Estetik cerrahi son yıllarda çok ilerleme gösterdi. Bu ilerlemeye rağmen biz kozmetik cerrahlara tanrısal güçler itaf edilmeye başlandı. Kozmetik cerrahların bekleme salonlarındaki kataloglar, abartılı haberler ve bilim kurgu filmleri kişilerin artık sadece anatomi olmaktan çıkarmış, egonun aksesuarı yapmıştır; işlenecek, yeniden şekil verilecek, anlık desgn’e tabii tutulacak bir ham maddeye dönüşmüştür. Bu kataloglarda önce modifiye edilecek beden parçası, sonra da operasyonun sonucu gösterilmiştir.

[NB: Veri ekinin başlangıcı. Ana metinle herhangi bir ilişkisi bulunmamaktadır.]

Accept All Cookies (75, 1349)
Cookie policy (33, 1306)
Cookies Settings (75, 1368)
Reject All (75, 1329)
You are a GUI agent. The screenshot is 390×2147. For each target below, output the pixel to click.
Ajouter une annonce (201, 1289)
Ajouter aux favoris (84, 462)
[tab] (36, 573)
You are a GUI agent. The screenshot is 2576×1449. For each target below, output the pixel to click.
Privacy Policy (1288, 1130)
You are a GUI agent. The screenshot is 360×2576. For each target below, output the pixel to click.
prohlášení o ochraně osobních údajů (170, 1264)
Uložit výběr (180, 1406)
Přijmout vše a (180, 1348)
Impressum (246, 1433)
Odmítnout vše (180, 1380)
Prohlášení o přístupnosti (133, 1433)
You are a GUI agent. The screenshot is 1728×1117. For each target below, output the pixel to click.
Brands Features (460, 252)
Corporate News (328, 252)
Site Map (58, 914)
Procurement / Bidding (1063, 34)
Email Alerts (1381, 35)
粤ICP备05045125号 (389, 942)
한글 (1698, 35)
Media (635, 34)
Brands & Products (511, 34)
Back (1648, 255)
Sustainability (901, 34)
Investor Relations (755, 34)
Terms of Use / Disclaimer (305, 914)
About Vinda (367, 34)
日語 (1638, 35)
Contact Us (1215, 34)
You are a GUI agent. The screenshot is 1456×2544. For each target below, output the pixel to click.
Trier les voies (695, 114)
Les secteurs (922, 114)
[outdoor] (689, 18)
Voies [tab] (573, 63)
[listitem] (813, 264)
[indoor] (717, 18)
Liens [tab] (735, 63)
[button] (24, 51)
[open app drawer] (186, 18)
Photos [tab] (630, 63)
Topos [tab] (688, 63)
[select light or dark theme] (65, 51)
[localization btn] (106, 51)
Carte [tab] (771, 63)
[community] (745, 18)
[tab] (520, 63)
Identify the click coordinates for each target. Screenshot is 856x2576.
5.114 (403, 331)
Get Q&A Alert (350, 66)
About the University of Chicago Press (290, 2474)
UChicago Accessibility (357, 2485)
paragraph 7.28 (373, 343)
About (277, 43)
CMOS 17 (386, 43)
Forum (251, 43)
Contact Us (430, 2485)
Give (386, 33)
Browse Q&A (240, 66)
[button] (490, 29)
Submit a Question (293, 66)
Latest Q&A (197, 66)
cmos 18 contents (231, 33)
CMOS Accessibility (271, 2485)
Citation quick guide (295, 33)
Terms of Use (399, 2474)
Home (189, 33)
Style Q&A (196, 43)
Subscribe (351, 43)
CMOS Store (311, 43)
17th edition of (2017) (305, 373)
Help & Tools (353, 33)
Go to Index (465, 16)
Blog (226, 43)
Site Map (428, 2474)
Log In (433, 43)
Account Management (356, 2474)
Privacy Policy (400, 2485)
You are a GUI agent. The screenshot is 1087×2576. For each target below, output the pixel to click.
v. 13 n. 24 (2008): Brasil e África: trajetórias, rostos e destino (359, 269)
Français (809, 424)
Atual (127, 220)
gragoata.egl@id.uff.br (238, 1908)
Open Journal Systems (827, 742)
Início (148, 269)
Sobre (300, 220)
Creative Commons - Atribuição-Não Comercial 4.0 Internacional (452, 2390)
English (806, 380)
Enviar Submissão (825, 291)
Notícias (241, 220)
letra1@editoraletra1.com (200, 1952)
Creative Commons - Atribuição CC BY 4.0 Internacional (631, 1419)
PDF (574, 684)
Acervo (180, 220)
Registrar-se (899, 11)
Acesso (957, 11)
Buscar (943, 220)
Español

Hasta kendine sunulan müdahale seçeneklerinden, kendi yüzü ya da bedeni için uygun olanı seçeceğini düşünür. Protezler ile şekillenmiş memeler, gerilmiş yüzler, dolgularla yeniden şekillendirilmiş dudaklar, yağları alınmış karın ve kalçalar, ekilmiş saçlar, deri altına yerleştirilen protezler… bütün bunlar kişinin vücudu ile egosu arasında ki sapmayı azaltmanın bir yolu olmuştur.

Kozmetik cerrahi, çoğu zaman, toplumların belirlediği görünüm ve gençlik isteklerinin yanı sıra, bedenini değiştirerek yaşam koşulları değişmiş bireylere (boşanma, işsizlik, yaşlanma, bir yakının ölümü, aileden kopma, vs) yardımcı olur. Birey bedenin değiştiğinde hayatını değişeceğini, kimlik-imajının değiştireceğini düşünür.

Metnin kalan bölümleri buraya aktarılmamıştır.